Google is in talks to acquire local review site Yelp, at a price that reportedly could surpass $500 million. "On the odds of the deal happening -- one source says it's 80% likely," reports TechCrunch. "Not signed, sealed and delivered, but past the term sheet stage."
According to The New York Times, "The two companies have had conversations for several years, but a more serious round of acquisition talks began two months ago."
What's really at stake for Google, asks blogger Robert Scoble. "Well, when you search for restaurants or businesses on Google, what do you see? Yelp reviews under many of those businesses. But if you are on the iPhone app Yelp makes, what else do you see? Offers from those businesses. THAT is a direct threat on Google's advertising business."
Om Malik says it's a good move for Yelp and its backers, because "they're about to be disrupted by a whole new class of more real-time and socially contextual services." He, of course, is talking about Twitter, location-based social network FourSquare, and others. He also thinks it's a good "short term move" for Google, "since it gives it a fighting chance to build a decent enough local business, something it's struggled with in the recent past."
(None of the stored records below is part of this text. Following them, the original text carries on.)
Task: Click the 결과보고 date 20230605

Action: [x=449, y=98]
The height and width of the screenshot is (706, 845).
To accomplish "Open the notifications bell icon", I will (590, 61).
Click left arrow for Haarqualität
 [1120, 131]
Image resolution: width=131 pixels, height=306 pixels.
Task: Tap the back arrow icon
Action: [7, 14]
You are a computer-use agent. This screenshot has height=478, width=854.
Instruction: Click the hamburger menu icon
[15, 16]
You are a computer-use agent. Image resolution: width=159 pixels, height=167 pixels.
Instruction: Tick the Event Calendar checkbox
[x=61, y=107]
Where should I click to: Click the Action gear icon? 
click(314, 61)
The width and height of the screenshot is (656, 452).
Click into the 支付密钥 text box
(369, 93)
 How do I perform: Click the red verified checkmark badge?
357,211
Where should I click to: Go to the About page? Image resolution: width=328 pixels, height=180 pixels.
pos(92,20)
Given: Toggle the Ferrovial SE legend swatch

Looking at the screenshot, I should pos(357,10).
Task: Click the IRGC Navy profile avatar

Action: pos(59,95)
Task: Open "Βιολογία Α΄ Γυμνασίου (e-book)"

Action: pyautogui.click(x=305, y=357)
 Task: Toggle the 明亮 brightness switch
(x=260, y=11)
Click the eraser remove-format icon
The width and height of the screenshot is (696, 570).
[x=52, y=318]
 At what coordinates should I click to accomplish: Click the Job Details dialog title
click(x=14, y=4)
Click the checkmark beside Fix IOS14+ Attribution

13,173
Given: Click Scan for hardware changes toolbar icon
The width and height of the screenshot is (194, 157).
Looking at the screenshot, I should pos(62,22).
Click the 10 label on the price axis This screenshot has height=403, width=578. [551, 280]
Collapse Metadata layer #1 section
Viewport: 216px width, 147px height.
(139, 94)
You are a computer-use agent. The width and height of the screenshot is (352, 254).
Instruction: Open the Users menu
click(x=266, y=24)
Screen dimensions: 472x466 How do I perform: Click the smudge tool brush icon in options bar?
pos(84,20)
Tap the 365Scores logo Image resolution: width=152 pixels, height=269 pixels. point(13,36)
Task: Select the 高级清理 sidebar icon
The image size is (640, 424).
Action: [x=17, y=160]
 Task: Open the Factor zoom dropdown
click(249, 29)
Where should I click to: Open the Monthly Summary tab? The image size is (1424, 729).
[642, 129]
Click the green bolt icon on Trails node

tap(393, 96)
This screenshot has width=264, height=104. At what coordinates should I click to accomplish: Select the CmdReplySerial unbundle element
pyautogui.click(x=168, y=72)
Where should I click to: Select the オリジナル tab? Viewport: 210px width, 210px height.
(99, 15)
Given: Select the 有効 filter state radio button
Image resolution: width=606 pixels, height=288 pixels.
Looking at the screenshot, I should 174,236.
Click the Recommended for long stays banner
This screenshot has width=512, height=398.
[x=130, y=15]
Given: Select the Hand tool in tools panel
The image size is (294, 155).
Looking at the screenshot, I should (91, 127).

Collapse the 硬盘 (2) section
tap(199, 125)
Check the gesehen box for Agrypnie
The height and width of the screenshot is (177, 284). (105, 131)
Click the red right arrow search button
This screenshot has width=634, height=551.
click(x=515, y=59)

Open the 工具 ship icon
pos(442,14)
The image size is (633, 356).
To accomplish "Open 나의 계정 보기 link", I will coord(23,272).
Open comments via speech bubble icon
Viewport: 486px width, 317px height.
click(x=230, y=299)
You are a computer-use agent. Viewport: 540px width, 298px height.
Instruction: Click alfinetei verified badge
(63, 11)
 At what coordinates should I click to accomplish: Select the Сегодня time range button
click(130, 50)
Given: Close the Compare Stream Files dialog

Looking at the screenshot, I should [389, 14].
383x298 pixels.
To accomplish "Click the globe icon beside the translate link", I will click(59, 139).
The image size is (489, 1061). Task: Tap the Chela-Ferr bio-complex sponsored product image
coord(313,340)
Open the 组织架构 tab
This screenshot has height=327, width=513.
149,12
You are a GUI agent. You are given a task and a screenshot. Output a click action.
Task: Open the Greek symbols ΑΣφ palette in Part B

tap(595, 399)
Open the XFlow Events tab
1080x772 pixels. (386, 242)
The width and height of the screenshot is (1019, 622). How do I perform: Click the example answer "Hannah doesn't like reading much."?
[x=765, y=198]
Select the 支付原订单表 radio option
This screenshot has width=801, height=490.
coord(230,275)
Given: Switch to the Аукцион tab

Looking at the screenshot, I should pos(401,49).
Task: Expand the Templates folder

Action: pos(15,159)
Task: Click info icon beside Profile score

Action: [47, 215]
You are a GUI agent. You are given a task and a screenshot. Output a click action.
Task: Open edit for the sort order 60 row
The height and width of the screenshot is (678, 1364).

"If Google does buy Yelp, what exactly does it get?" asks Search Engine Land. "It gets a local-social network with roughly 26 million users across the U.S., Canada and the UK. Yelp reportedly has 8.5 million reviews. This is a huge amount of content that Google can't generate itself and which it is already leaning on pretty heavily on its Place Pages as part of its increasing focus on local."
Noting that such a deal would advance Google's position in the local search marketplace considerably, VentureBeat's Deals & More blog writes, "For several months, Google has been rolling out enhancements to its Google Maps offering, including aggregated reviews from TripAdvisor, Citysearch and other sources."
Yelp's core asset is a dedicated community of commenters who dish on everything local from restaurants to stores, and are responsible for roughly 8 million reviews in 30 cities. That makes the potential buy a bit out of character for Google, which, according to MediaMemo, typically buys companies for their technology and people rather than their existing businesses, or the audiences.
Still, Google CEO Eric Schmidt said his company was getting back into M&A this fall, and that's exactly what he's done. "Say this for Eric Schmidt -- he's keeping his word," writes MediaMemo.